_Brief_. Copy out the items below, swapping every "screenshot" for "screen capture" and keeping everything else the same. Leave out the pictures.

_Exercise materials_.
----

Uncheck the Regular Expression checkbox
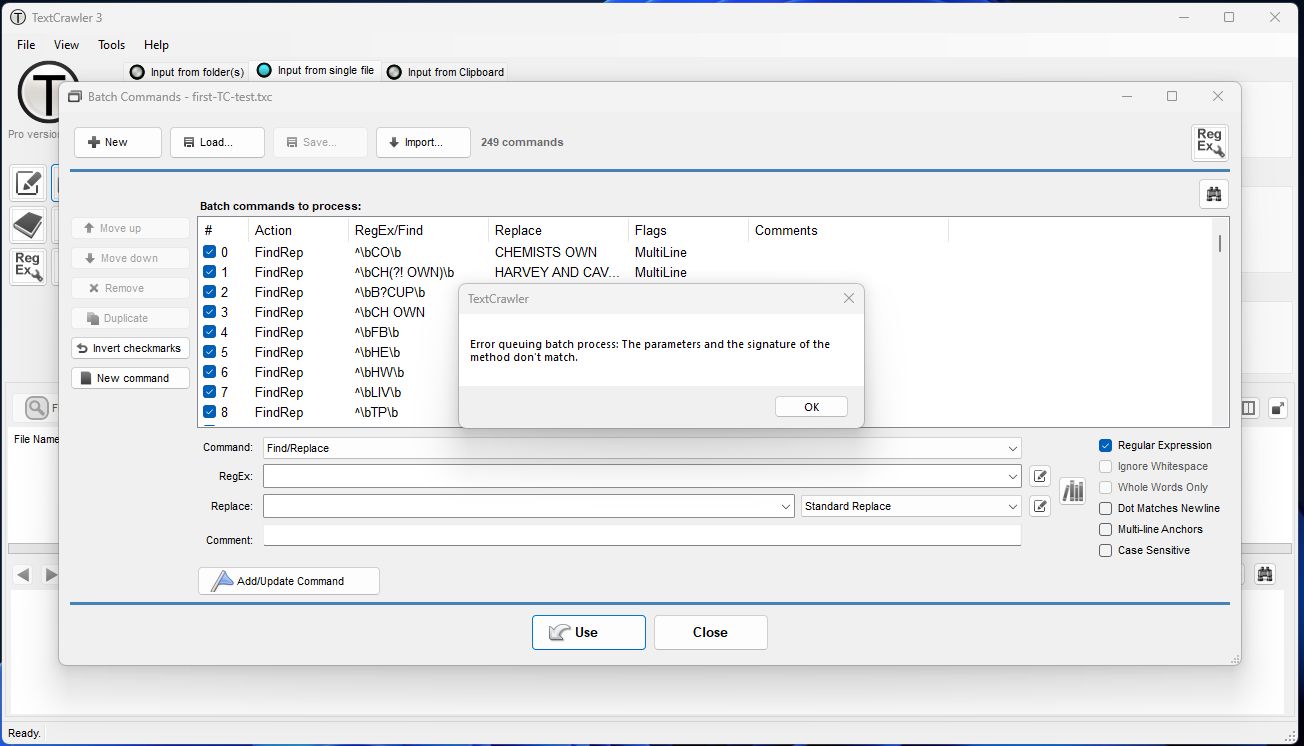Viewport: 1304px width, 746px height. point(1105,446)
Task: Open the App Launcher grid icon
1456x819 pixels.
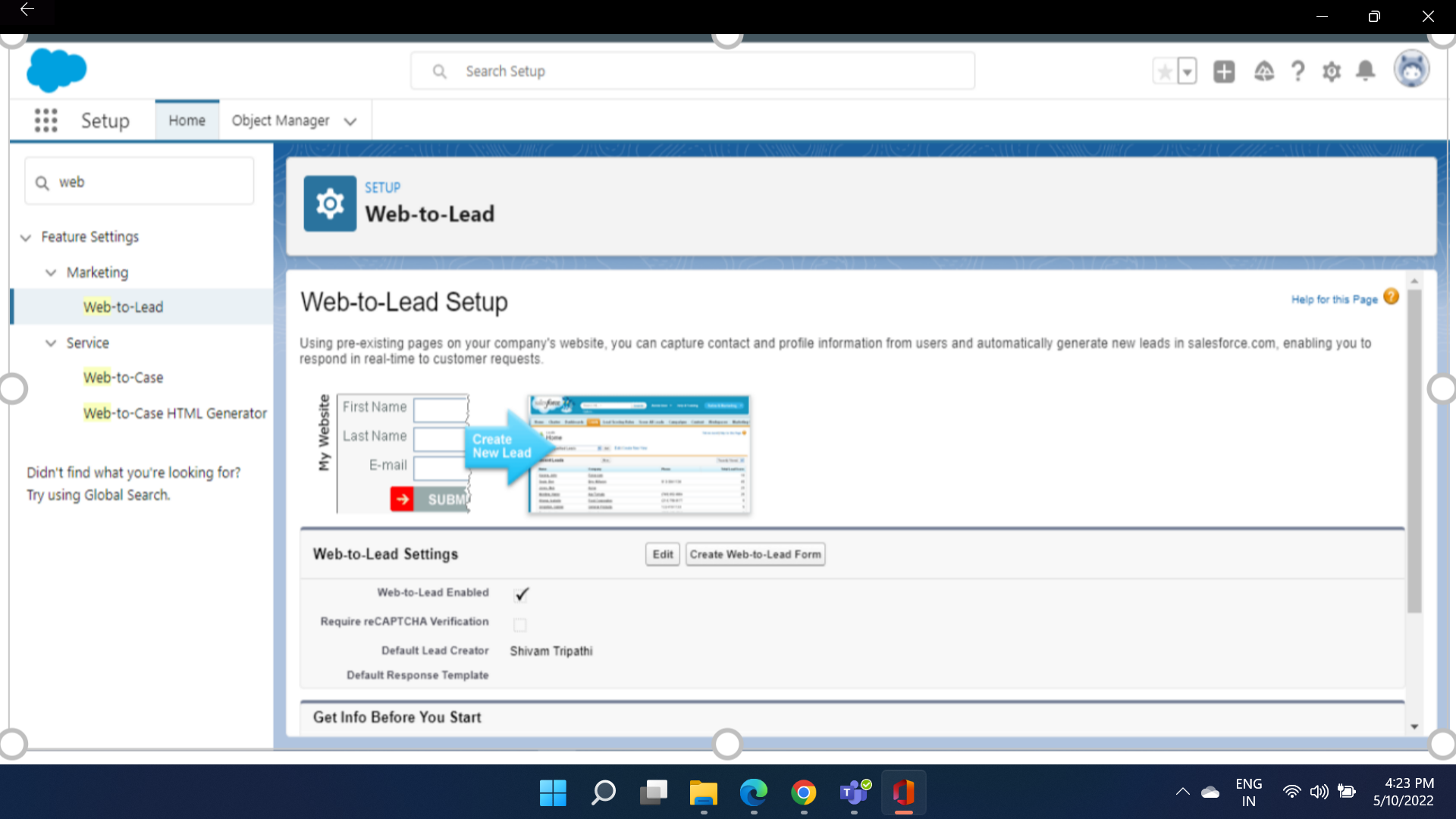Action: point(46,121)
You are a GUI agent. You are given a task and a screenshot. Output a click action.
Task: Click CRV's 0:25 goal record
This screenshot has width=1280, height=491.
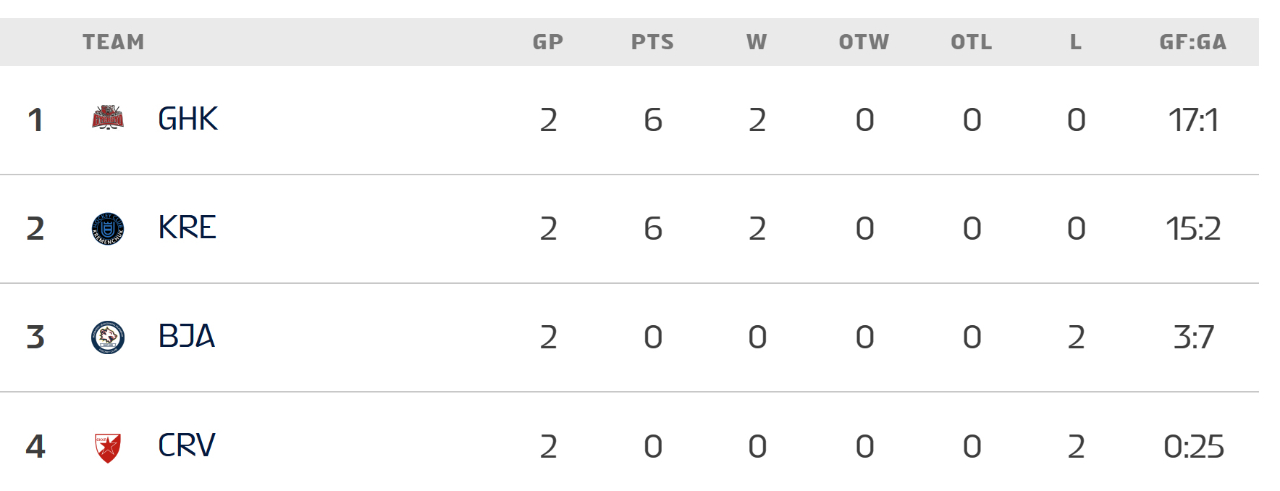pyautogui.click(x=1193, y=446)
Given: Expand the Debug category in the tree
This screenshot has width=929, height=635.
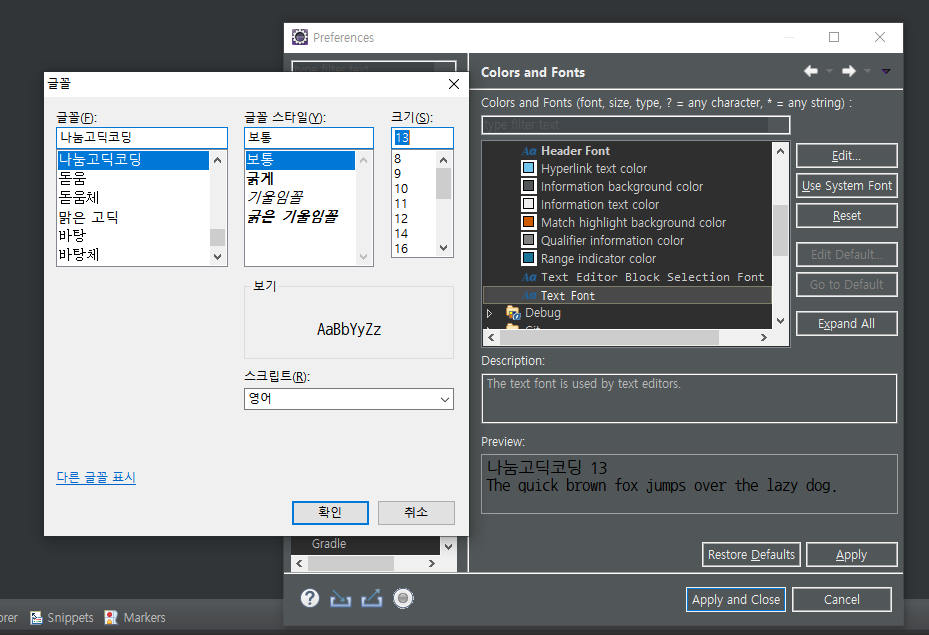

----

_Written solution_.
Uncheck the Regular Expression checkbox
Viewport: 1304px width, 746px height. point(1105,446)
Task: Open the App Launcher grid icon
1456x819 pixels.
Action: point(46,121)
You are a GUI agent. You are given a task and a screen capture. Output a click action.
Task: Click CRV's 0:25 goal record
This screen capture has width=1280, height=491.
pyautogui.click(x=1193, y=446)
Given: Expand the Debug category in the tree
This screen capture has width=929, height=635.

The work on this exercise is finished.